Stored data:
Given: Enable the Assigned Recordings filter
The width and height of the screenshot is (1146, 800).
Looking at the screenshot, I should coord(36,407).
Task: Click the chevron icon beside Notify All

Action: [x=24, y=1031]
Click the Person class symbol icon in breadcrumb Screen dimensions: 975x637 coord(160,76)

--- ASSIGNMENT ---
From the first line down to the last, give the records again exactly.

--- ANSWER ---
Given: Enable the Assigned Recordings filter
The width and height of the screenshot is (1146, 800).
Looking at the screenshot, I should coord(36,407).
Task: Click the chevron icon beside Notify All

Action: [x=24, y=1031]
Click the Person class symbol icon in breadcrumb Screen dimensions: 975x637 coord(160,76)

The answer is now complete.